January 08, 2008


It is Jan. 8th in Chicago, Il and so warm I have been sleeping with the windows open for two nights. I do not mind this, but ice bears (Knut, Iorek, etc) and others are surely effed. Chris said he saw a bumblebee last night. Maybe they are waking up/thawing early. Enviormental karmageddon, dudes--HIGH OF 64 FUCKING DEGREES. See you at the pool!

Also, on the totally depressing tip, the segment from yesterdays 848 about whats happening to people who got forced out of Cabrini and Robert Taylor Homes and the new work requirements for people in public housing: it's as bad as you assumed it would be. I'm looking around to find if there are any sort of related advocacy volunteer ops and those kind of things. Will post it once I do.
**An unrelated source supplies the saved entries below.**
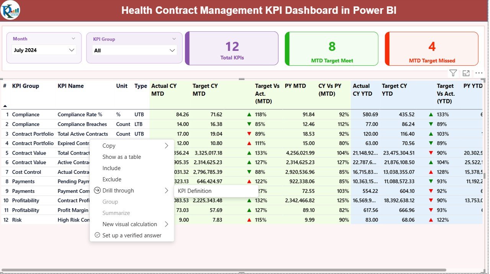Choose Show as a table
This screenshot has width=490, height=274.
[x=122, y=157]
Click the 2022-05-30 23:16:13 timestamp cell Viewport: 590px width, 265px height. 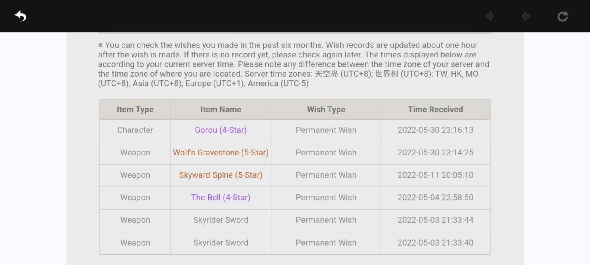coord(435,130)
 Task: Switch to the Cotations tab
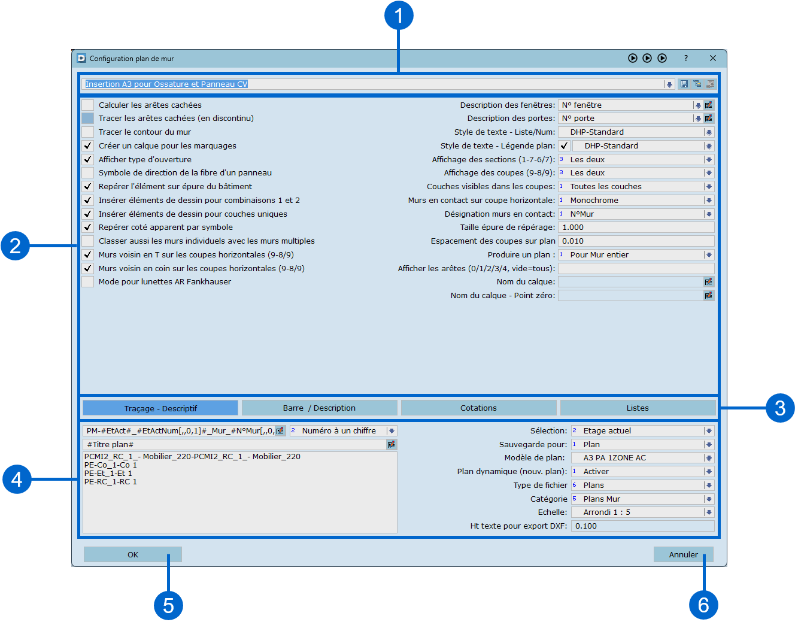478,408
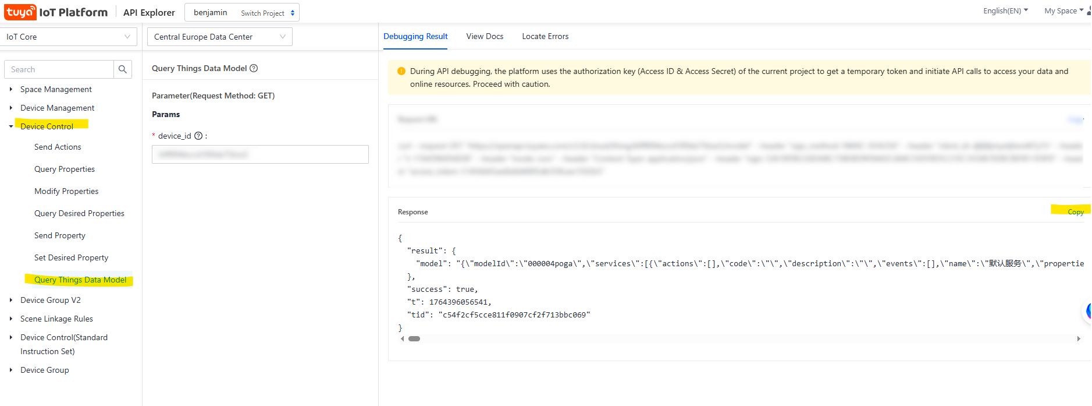Click the device_id help question icon

pos(198,136)
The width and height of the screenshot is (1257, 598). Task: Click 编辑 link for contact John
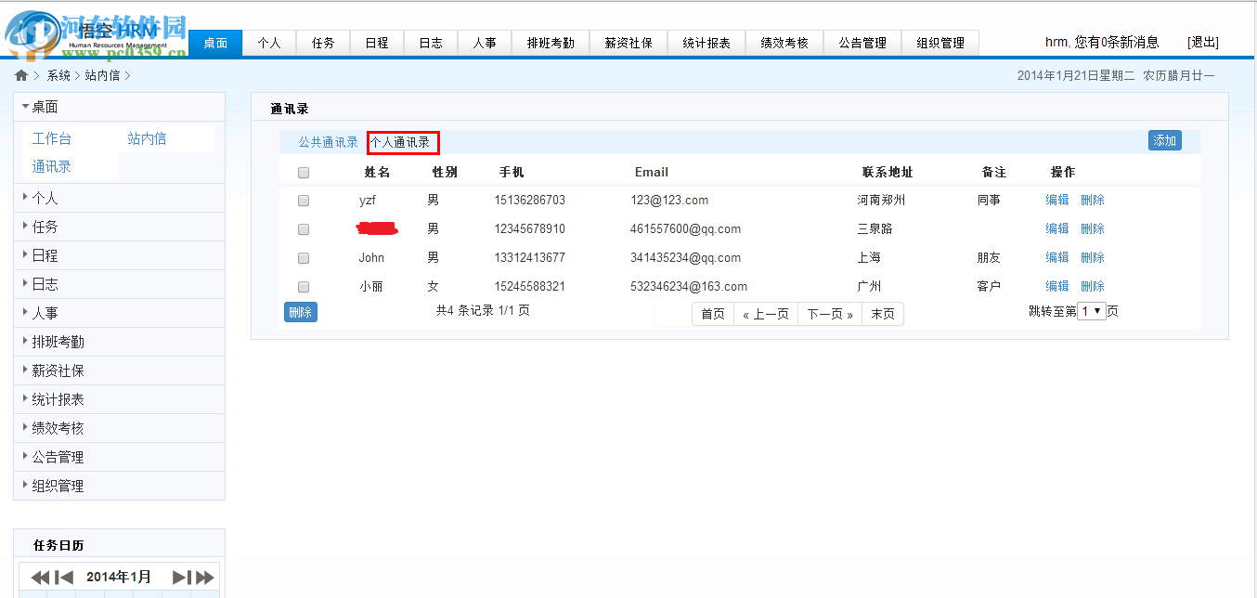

Also, still reading/re-reading Mamet--more helpful snaps for New Years Resolutions. His sister's inferred line in "True Stories of Bitches", when he complains about eating the pastrami sandwich he ordered: "You are a fool," she was saying "you are a fool to be eating food you disapprove of. Your inability to rule your life according to your perceptions is an unfortunate trait." At the White/Light show last night, inside and outside in the smokers line under the overhanging, people complained abt. resolutions on habits that are not being held to. Doing stuff they don't want to be doing, because the tide of their life and habits is taking them there, inexplicably taking them on dates with dudes who are a-holes. Perhaps it's time for one big holistic resolution, shorten an impossible to manage epic list of feelings and actions to be curtailed or expanded, and pledge, simply:
Quit ordering the proverbial pastrami sandwich you hates!
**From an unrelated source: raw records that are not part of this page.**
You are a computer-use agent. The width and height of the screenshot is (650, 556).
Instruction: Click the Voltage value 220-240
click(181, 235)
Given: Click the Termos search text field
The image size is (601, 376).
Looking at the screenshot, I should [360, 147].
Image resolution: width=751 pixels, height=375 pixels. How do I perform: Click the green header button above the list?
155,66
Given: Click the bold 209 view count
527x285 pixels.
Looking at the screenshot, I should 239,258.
Also, The Julie Doucet book, 365, is hard to put down. Hard as heck. Not because of a feeling of anticipation of what will happen next, but because what won't. I have always felt that true artists surely adhere to a gilded/rigorous path that doesn't look terribly like normal life. You know, solitude and tortured drinking, sensual feteing all the live long, breach birthing ideas, untenable disciplines. But reading this, Julie Doucets diary of 2002-03, it is the routine of it that is comforting. The boon of worth and productivity she feels when she gets a check in the mail. Hovering just above poverty. Slogging through creative lulls, wanting things to be exciting. Being envious of the ease of other peoples creative successes. It's pretty wonderful to read. Reassuring and inspiring--that you don't have to be Mark Rothko, pacing and cursing and suicidal, in order to be an artist.